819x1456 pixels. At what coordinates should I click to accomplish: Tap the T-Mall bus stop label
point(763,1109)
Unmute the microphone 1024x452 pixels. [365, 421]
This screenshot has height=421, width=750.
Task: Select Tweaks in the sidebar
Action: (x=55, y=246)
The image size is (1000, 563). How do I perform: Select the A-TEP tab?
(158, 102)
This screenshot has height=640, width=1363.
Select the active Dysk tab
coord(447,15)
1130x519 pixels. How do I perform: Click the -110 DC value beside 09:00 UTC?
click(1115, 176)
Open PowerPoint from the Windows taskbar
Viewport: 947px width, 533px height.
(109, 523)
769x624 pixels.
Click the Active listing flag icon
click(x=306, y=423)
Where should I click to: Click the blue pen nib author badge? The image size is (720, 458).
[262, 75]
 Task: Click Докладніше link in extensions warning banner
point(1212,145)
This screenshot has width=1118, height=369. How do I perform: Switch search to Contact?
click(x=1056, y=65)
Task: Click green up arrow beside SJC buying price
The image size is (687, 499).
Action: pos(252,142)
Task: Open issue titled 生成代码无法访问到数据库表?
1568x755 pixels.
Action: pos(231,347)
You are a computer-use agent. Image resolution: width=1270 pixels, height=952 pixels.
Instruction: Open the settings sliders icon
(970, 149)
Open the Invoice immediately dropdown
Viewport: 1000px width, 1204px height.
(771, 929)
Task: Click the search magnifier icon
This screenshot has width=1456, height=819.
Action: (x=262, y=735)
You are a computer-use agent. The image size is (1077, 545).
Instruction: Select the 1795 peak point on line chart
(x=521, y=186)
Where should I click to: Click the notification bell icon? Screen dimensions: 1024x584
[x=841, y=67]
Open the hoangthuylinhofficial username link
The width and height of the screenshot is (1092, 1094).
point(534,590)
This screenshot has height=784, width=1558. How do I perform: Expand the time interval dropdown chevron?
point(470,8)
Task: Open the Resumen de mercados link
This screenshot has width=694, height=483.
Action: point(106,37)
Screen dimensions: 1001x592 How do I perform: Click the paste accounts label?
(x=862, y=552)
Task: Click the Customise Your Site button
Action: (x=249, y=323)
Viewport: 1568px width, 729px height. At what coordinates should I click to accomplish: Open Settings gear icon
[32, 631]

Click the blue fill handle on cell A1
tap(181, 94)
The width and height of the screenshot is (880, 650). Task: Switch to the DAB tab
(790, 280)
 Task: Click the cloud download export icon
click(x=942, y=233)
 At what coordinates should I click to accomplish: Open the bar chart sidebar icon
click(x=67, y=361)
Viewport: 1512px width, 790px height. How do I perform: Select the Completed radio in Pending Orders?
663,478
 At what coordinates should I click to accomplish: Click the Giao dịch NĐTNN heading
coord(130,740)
# # # # #
**TASK DIRECTIONS**
Please copy the listing again, starting with the line with "At what coordinates should I click to accomplish: Click" and going on through its last line, adding 20 to every coordinate in the answers.

**TASK RESULT**
 At what coordinates should I click to accomplish: Click the Giao dịch NĐTNN heading
coord(150,760)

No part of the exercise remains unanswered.